Task item: Reproduce every record below, character by character.

========================

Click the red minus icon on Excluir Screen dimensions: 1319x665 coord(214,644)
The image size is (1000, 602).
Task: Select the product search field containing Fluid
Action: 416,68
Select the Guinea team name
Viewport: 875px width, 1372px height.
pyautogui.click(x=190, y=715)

========================

Result:
Click the red minus icon on Excluir Screen dimensions: 1319x665 coord(214,644)
The image size is (1000, 602).
Task: Select the product search field containing Fluid
Action: 416,68
Select the Guinea team name
Viewport: 875px width, 1372px height.
pyautogui.click(x=190, y=715)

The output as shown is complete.